2. Mahkemece bilirkişi incelemesi yaptırılmışsa da alınan raporlar hüküm kurmaya elverişli değildir. Şöyle ki, aynı kamulaştırma kapsamında kamulaştırılan ve dava konusu taşınmaza yakın ve benzer konumdaki ...ili, ..., ... 150 parsel sayılı taşınmaza ...3.Asliye Hukuk Mahkemesinin 2015/511 Esas, 2017/124 Karar sayılı kararı ile arazi niteliğine göre ve yine ...ili, ..., ... 143 parsel sayılı taşınmaza ...3. Asliye Hukuk Mahkemesinin 2020/5 Esas, 2020/294 Karar sayılı kararı ile arazi niteliğine göre değer biçilmiş olup bu kararların Dairemiz denetiminden 04.11.2020 tarihli ve 2020/3051 Esas, 2020/9170 Karar sayılı ve 30.11.2022 tarihli ve 2022/8974 Esas, 2022/17224 Karar sayılı kararları ile taraf temyizi ile onandığı tespit edilmiştir.

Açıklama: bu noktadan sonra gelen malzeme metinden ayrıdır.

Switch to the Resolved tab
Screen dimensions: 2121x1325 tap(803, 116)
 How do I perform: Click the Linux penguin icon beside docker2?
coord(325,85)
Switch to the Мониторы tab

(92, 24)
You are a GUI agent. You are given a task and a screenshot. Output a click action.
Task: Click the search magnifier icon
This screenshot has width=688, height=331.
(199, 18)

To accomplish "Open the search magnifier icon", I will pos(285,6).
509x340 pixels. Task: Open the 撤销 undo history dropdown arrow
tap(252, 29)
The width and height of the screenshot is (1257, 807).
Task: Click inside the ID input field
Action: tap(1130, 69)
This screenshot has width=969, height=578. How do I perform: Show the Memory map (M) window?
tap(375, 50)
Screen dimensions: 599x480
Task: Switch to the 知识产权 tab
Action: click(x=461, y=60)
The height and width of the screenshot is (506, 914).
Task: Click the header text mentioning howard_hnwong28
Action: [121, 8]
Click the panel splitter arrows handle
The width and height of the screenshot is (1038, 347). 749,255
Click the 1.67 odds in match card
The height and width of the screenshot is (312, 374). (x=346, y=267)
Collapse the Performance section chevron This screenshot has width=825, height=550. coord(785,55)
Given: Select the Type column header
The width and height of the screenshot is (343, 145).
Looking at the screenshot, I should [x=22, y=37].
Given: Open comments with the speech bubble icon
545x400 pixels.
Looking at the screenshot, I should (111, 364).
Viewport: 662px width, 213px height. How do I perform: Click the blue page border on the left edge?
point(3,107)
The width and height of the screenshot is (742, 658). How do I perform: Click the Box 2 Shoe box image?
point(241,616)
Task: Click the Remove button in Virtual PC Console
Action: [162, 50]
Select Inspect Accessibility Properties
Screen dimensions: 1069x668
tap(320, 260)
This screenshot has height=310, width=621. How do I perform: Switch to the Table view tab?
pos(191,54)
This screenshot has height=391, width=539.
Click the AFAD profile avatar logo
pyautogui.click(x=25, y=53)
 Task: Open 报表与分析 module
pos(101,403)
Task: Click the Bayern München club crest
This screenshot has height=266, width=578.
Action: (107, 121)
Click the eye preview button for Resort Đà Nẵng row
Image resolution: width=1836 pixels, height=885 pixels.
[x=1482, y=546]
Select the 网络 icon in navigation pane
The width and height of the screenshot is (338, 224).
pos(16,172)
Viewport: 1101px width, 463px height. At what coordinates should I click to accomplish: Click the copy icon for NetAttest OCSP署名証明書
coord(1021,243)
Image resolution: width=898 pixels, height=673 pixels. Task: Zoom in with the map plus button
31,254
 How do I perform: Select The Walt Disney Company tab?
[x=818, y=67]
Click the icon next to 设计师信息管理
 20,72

3. Bu nedenle öncelikle dava konusu taşınmazın arsa mı, arazi mi olduğunun belirlenmesi gerekir. Bunun için de taşınmazın değerlendirme tarihi olan 30.06.2016 tarihinde belediye imar planı içinde olup olmadığı, imar planı içerisinde ise tarihi, ölçeği ve türü (1/1000, 1/1500, 1/25000 uygulama, nazım...) araştırılarak, 1/1000 ölçekli imar planı içerisinde olmadığının tespiti durumunda belediye veya mücavir alan sınırları dahilinde bulunup bulunmadığı, belediye hizmetlerinden yararlanıp yararlanmadığı ve etrafının meskun mahal olup olmadığı hususları Belediye Başkanlığından ayrıntılı olarak sorulup, alınacak yazı cevabına göre, taşınmazın vasfı belirlendikten sonra taşınmazın niteliğine göre oluşturulacak bilirkişi kurulu eşliğinde mahallinde keşif yapılarak;
a)Arsa ise 2942 sayılı Kanun'un 11 inci maddesinin birinci fıkrasının (g) bendi uyarınca yakın tarihte satışı yapılan emsallerle dava konusu taşınmazın üstün ve eksik yönleri belirtilmek suretiyle mukayese yapılıp dava konusu taşınmaz ile bilirkişi kurulunca emsal kabul edilecek taşınmazların, Arsa Metrekare Rayiç Bedeli Takdir Komisyonu tarafından belirlenen 2016 yılı emlak vergisine esas olan metrekare değerleri de ilgili Belediye Başkanlığından istenip, dava konusu taşınmazın emsal taşınmazlara göre üstünlük oranı yönünden ve dava konusu taşınmazın değerlendirme tarihinde, bilirkişi kurulunca somut emsal kabul edilecek taşınmazın ise satış tarihi itibarıyla fiili imar uygulaması sonucu oluşan imar parselleri mi yoksa imar planına dahil olmakla birlikte olduğu gibi bırakılan kadastro parselleri mi oldukları ilgili Belediye İmar Müdürlüğü ile Tapu Müdürlüğünden sorulup düzenleme ortaklık payı düşülüp düşülmeyeceği hususunda bilirkişi raporu denetlenerek,
b)Tarım arazisi ise aynı Kanun'un 11 inci maddesinin birinci fıkrasının (g) bendi uyarınca; o yörede mutad olarak ekilen münavebeli ürünleri ve münavebeye alınan ürünlerin dekar başına verim miktarları İlçe Tarım ve Orman Müdürlüğünden, değerlendirme tarihi olan 2016 yılı dekar başına üretim masrafları ile hasat dönemindeki ortalama toptan kg satış fiyatlarının da ilgili resmi kuruluşlardan sorulmasından sonra taşınmazın olduğu gibi kullanılması halinde getireceği net gelirine göre varsa objektif değer artırıcı unsurlarda gözetilerek bedel belirlenerek,
Hüküm kurulması gerekirken, eksik inceleme ile açıklanan hususlarda değerlendirme yapılmadan taşınmaza arsa olarak değer biçen rapor doğrultusunda yazılı şekilde hüküm kurulması bozmayı gerektirir.
VI. KARAR
Açıklanan sebeplerle,
1.Taraf vekillerinin diğer temyiz itirazlarının reddine,
2. Taraf vekillerinin temyiz itirazlarının kısmen kabulü ile temyiz olunan, İlk Derece Mahkemesi kararına karşı istinaf başvurusunun esastan reddine ilişkin Bölge Adliye Mahkemesi kararının ORTADAN KALDIRILMASINA,
3. İlk Derece Mahkemesi kararının BOZULMASINA,
Davalıdan peşin alınan temyiz harcının istenildiğinde iadesine,
Dosyanın İlk Derece Mahkemesine, kararın bir örneğinin Bölge Adliye Mahkemesine gönderilmesine,
27.05.2024 tarihinde oy birliğiyle karar verildi.